Psychological phenomenon

Alexinomia is a proposed term describing a persistent difficulty or avoidance in using personal names in communication. The term was introduced in a 2023 study published in Frontiers in Psychology by Thomas Ditye, Natalie Rodax, and Lisa Welleschik. Individuals with alexinomia report discomfort or distress when required to use another person’s name in social interaction.

== Etymology ==
Alexinomia was coined by Thomas Ditye, Natalie Rodax, and Lisa Welleschik in their 2023 Frontiers in Psychology study. It is a compound of the Greek loanwords á (a-, “not”), λέξεις (léxis, “words”), and óνoμα (ónoma, “name”) and literally translates as “no words for names.”

== Description ==
Alexinomia is characterized by an inability to use personal names in communication despite knowing them. Affected individuals may be unable to produce utterances such as greetings or direct forms of address, even in familiar relationships. The phenomenon is most pronounced in direct verbal communication, particularly in face-to-face interactions, though it may also extend to indirect contexts, such as referring to others in conversation. It has been reported to be especially salient in close relationships, including romantic contexts.

Reported symptoms include:
- Anxiety, panic, embarrassment, or discomfort when attempting to use names
- Avoidance of name usage, including substituting pronouns or impersonal forms of address
- Physical reactions such as tension or nausea during attempted name use
- Feelings of inadequacy or social failure

== Proposed causes ==
The 2023 study identified strong associations between alexinomia and social anxiety, as well as insecure attachment patterns. Using a personal name may increase the perceived emotional intensity of an interaction. Qualitative findings suggest that some individuals experience name use as overly intimate, leading to discomfort or avoidance, particularly in close relationships.

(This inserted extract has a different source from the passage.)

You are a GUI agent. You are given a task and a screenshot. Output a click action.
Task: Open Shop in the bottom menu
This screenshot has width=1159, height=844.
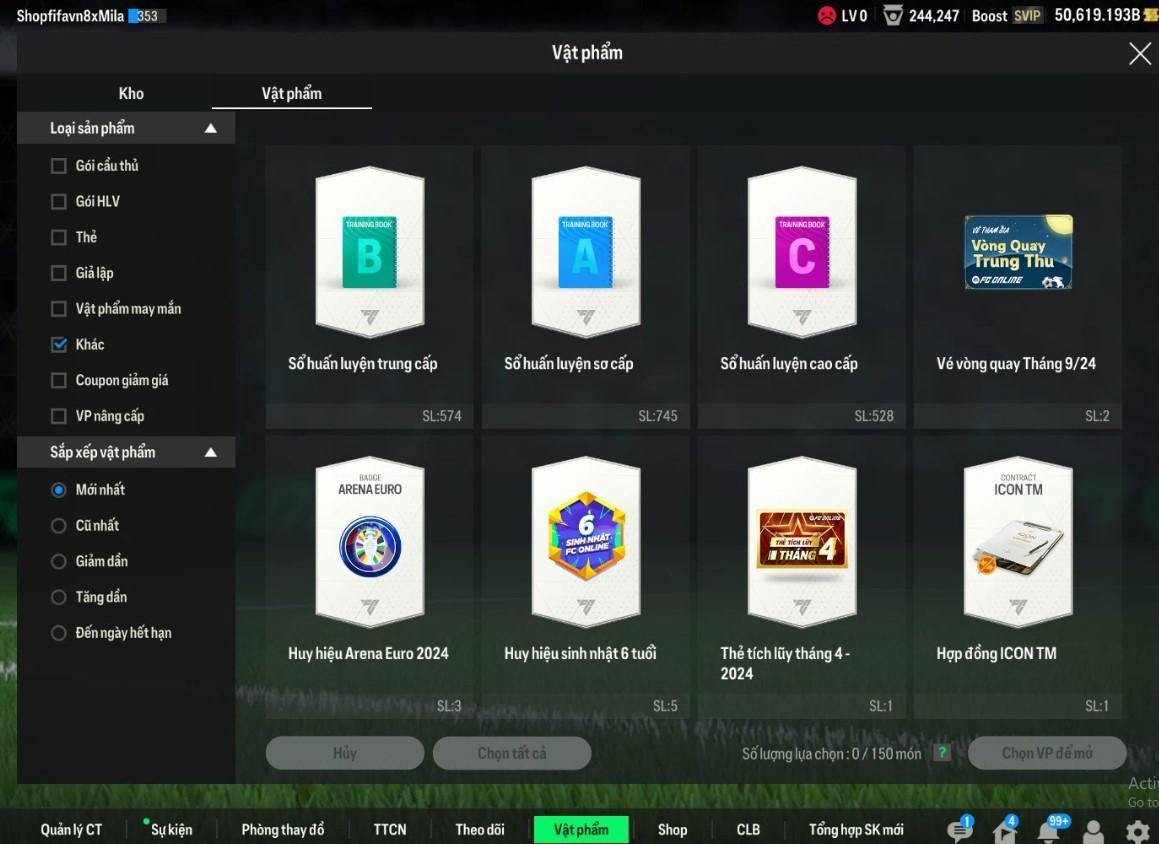coord(672,829)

In some cases, avoidance of name use has been interpreted as a strategy for regulating interpersonal distance.

Additionally, saying a person’s name can increase the speaker’s social visibility, particularly in group settings. For individuals prone to self-consciousness, this may heighten anxiety due to concerns about being observed or judged. Reports from affected individuals frequently indicate onset in childhood or adolescence, often alongside traits such as shyness, difficulty expressing emotions, or discomfort with direct interpersonal engagement.